I don't think my lack of conformity here should be a concern to anyone. If it weren't for tygxc, this discussion would have probably been over long ago, and many of the questions I have pondered would have never entered my mind....so right or wrong, I'm grateful he's participating.
I feel unconfortable being part of a consensus but in this case it seems there's a natural, justified consensus. tygxc's participation is to repeat what can be described as propaganda for a point of view, which can only be described as unthinking. It's unthinking to continue to adhere to the beliefs of a supposed authority figure, long after they've been shown to have been a probably drunken boast, incapable of being supported. That's beyond doubt to those who know sufficient about this. My own expertise on the subject is far less than that of btickler, MARattigan and Elroch. Yet although I don't claim expertise, I was a very keen software hobbyist in the late 80s and early 90s. I wrote number-crunching programmes and worked out for myself, from first principles, algorithms to find prime numbers, which coincided with what turned out to be the standards in the field. I was concerned with programme space and execution speed at a time when that was wrongly seen as less relevant and when the thrust of programming was proceeding, to me wrongly and stupidly, in the opposite direction, which was to produce norm-conformity and interchangeability in a discipline which was too new for that, so that what was happening was counter-productive in the long run. I accepted that my future did not lie in programming and all my supposed brilliance didn't have any future there. After passing, with very high marks, the first year of a computing degree, I swapped to a degree in philosophy and also gave up computing as a hobby.

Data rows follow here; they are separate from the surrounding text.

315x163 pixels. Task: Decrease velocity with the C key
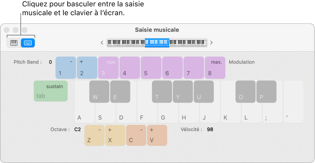[136, 135]
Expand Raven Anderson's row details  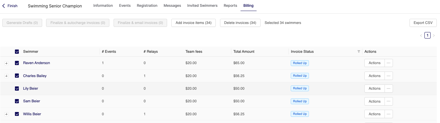[6, 63]
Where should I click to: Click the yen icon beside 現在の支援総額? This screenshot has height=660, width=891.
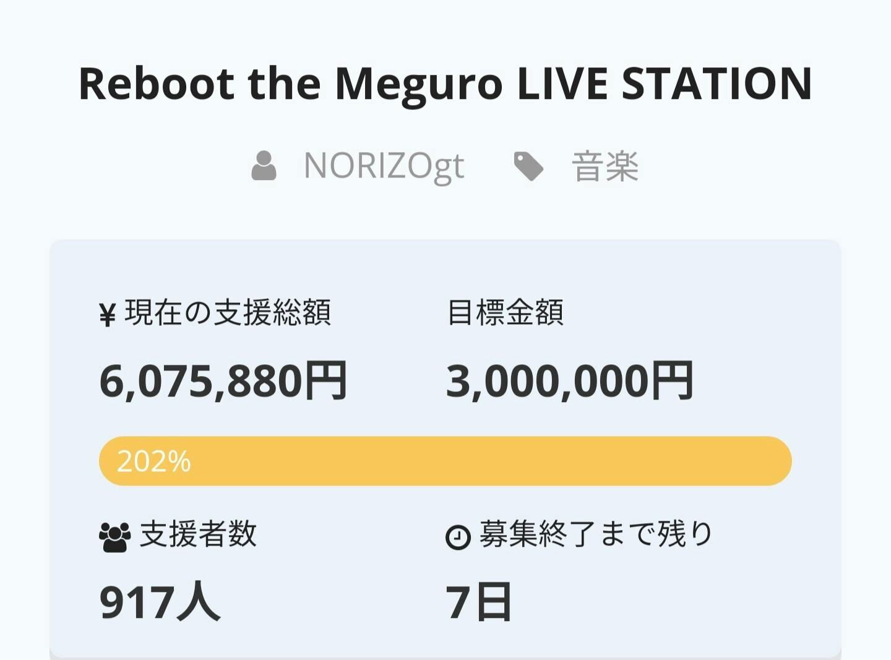tap(108, 314)
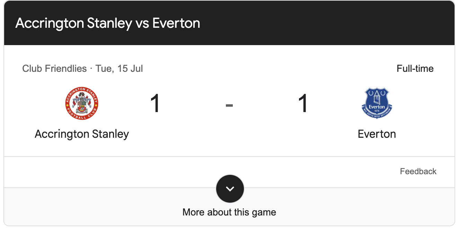Click the Accrington Stanley club crest

(x=82, y=103)
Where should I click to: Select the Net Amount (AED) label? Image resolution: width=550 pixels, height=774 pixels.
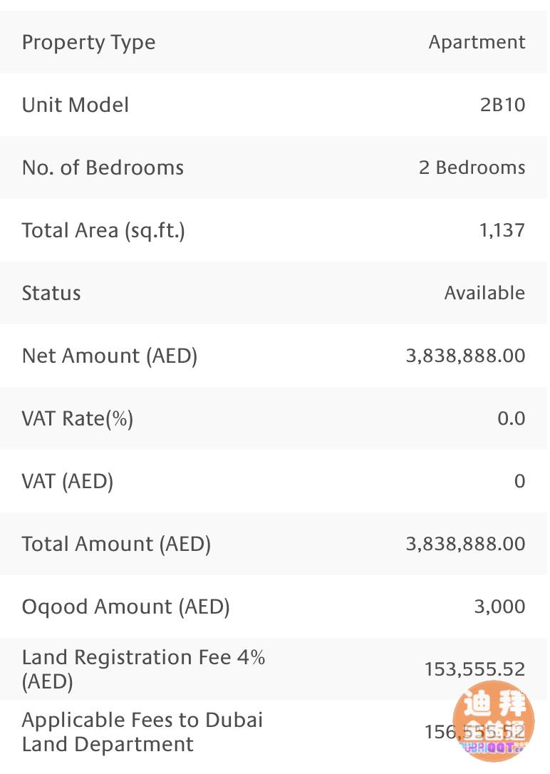110,356
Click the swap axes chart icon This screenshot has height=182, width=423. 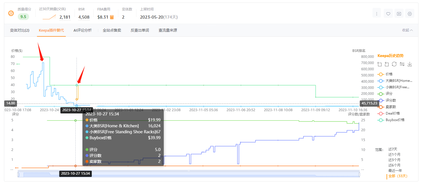(402, 64)

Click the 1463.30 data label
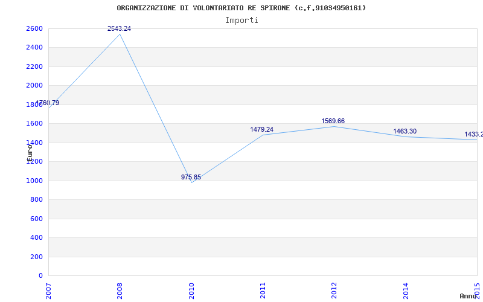(x=405, y=131)
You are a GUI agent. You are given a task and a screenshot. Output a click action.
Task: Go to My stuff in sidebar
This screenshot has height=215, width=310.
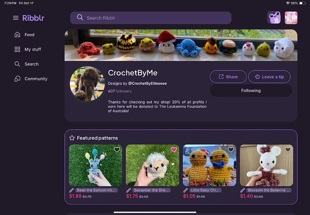click(x=32, y=49)
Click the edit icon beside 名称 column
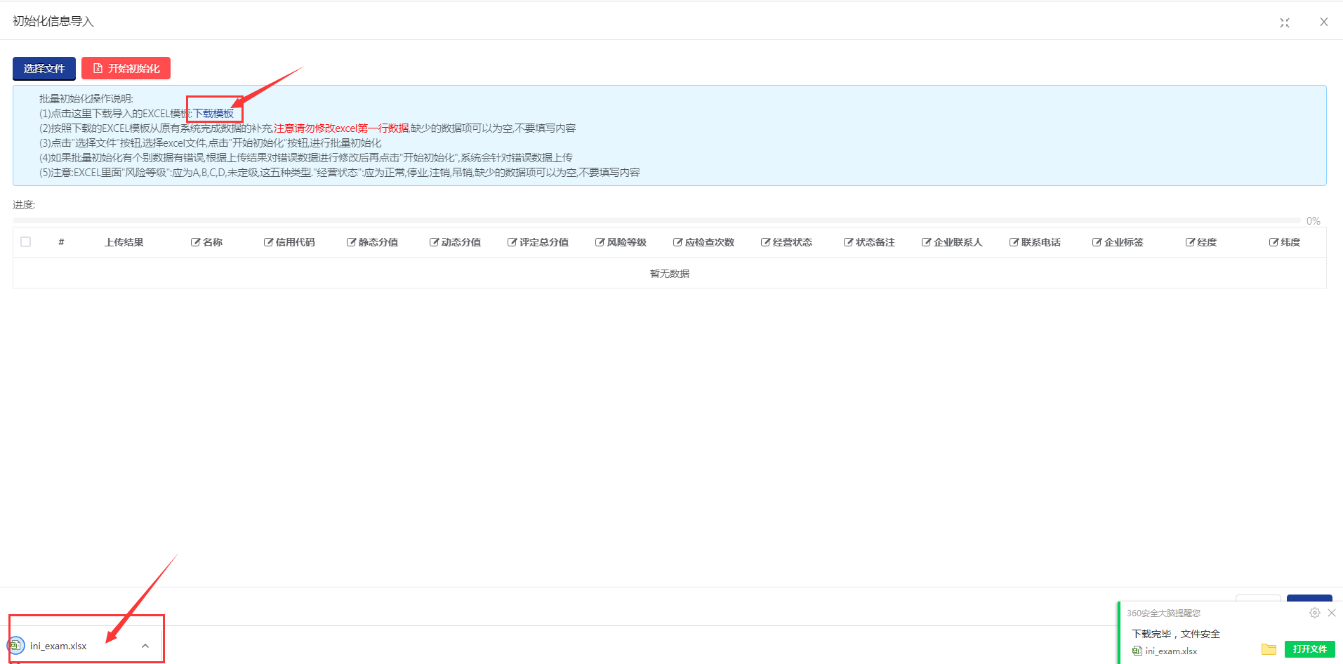The width and height of the screenshot is (1343, 664). coord(195,242)
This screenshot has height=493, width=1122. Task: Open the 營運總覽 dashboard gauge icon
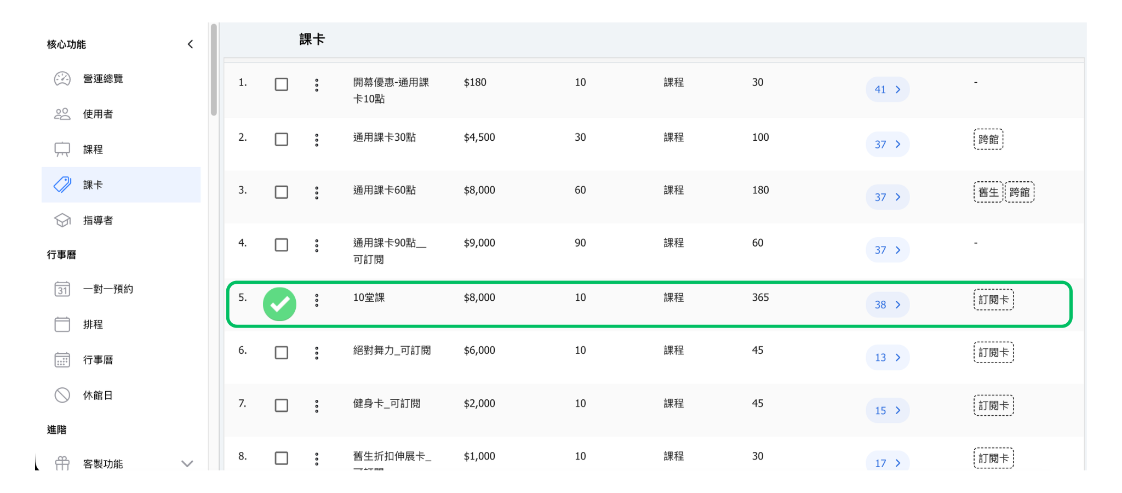point(62,79)
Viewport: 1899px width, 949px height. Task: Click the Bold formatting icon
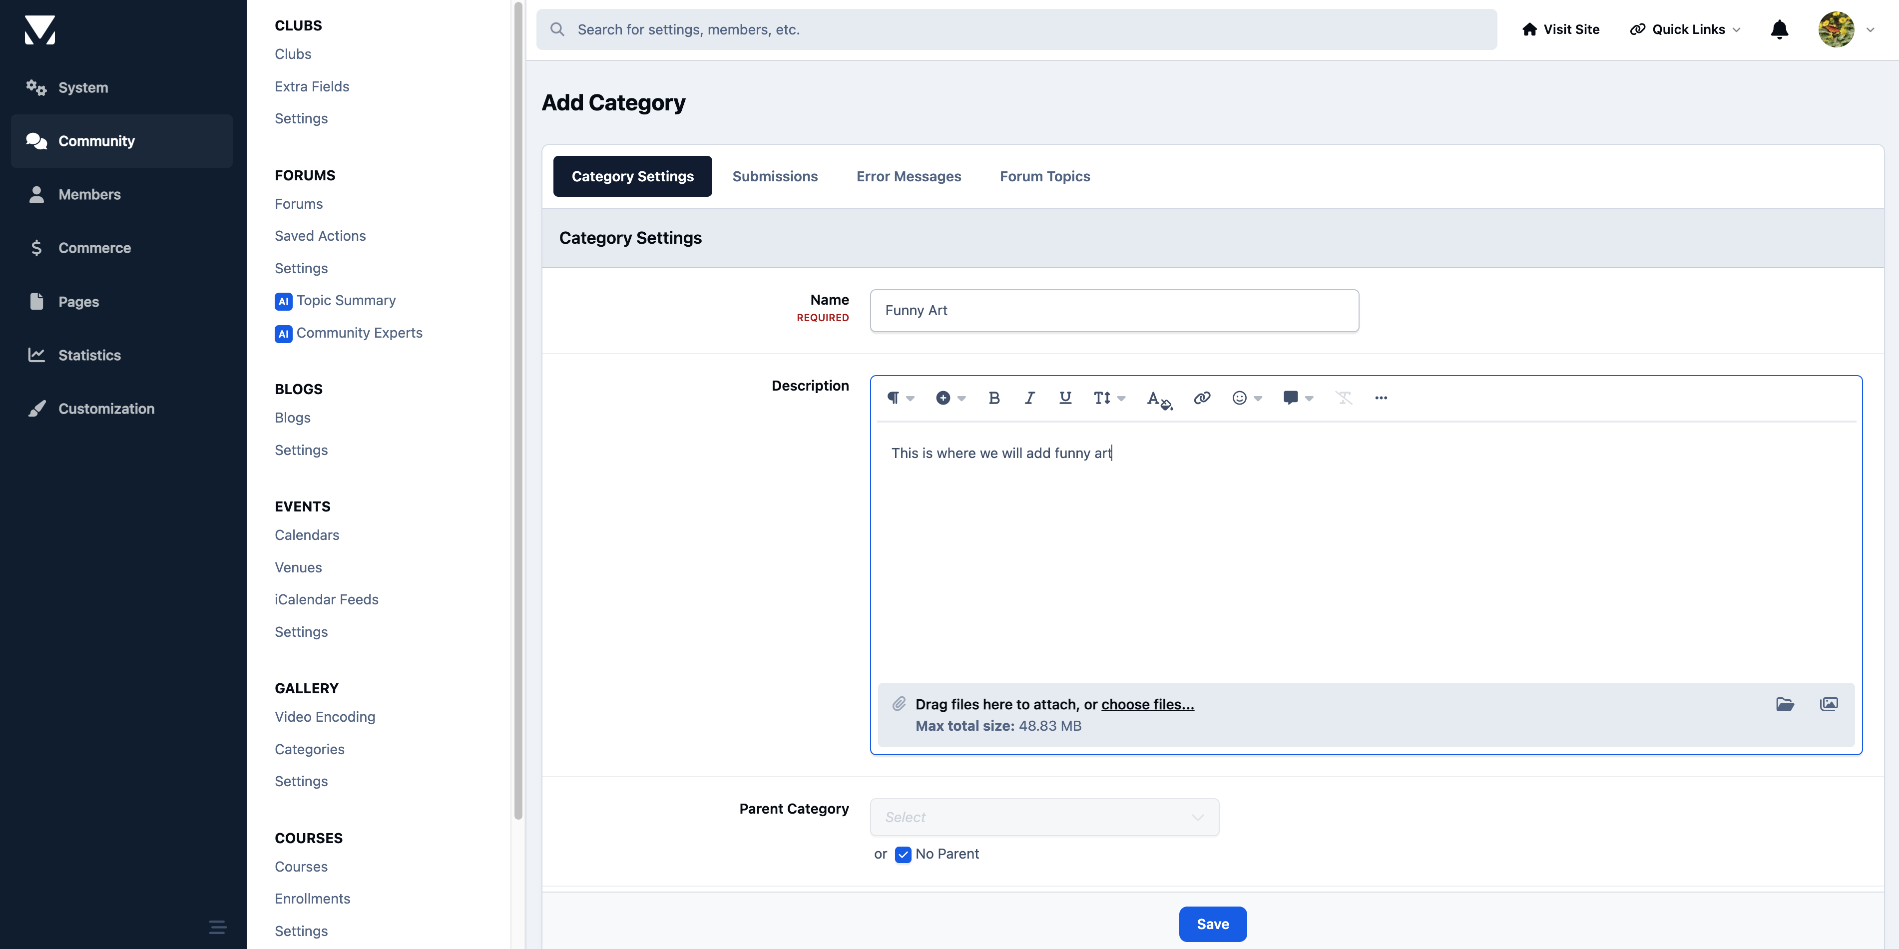[994, 398]
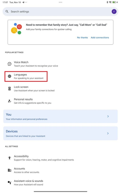Tap the Assistant voice & sounds dots icon

(10, 182)
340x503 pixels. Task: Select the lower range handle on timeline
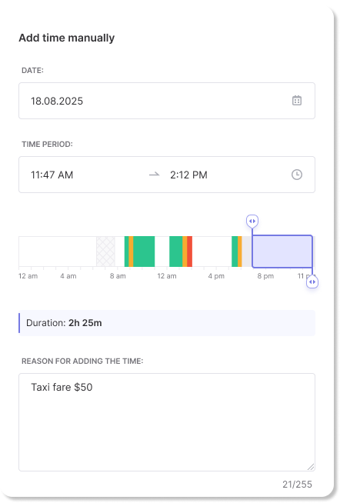tap(312, 282)
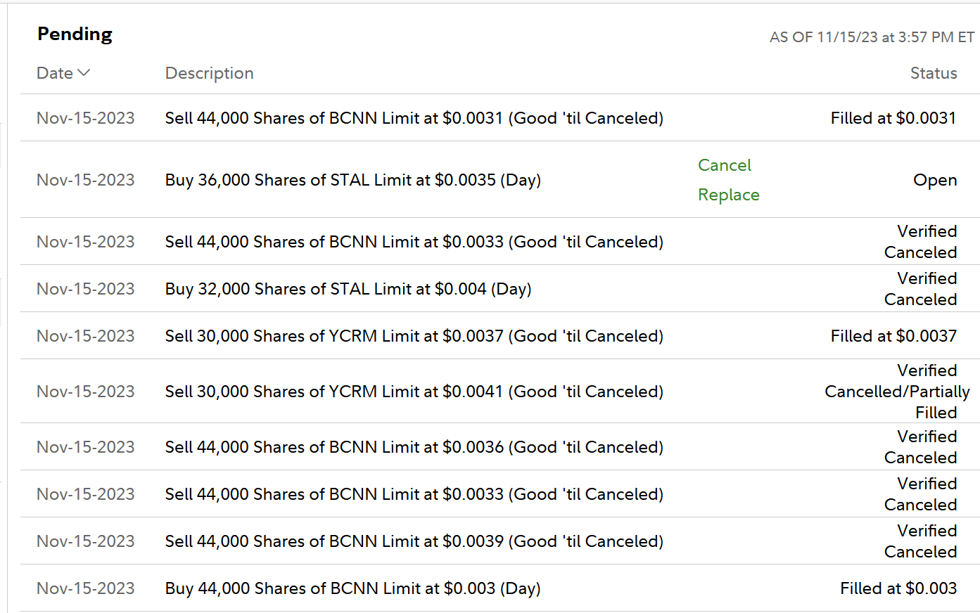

Even so, I can still think in Boolean terms, if the need arises; and I know that tygxc is definitely doing that (thinking in Boolean terms) where it's entirely inappropriate. All his complaints about off-subject posts ignores the fact tthat he steadfastly refuses to address all the arguments which show him to be wrong. He pretends they don't exist and we can and perhaps should draw our own conclusions from that.
Freedom of speech is non-negotiable with me....I appreciate the appeal to kindness and relevance, both of which I value. But when those things are placed ahead of freedom, too much power is placed in the hands of the authorities, and some form of tyranny is inevitable.
I'll do my best to be kind and relevant, but I'll never compromise my freedom of speech or ask anyone else to.
Kindness and relevance are best applied by culture rather than by force.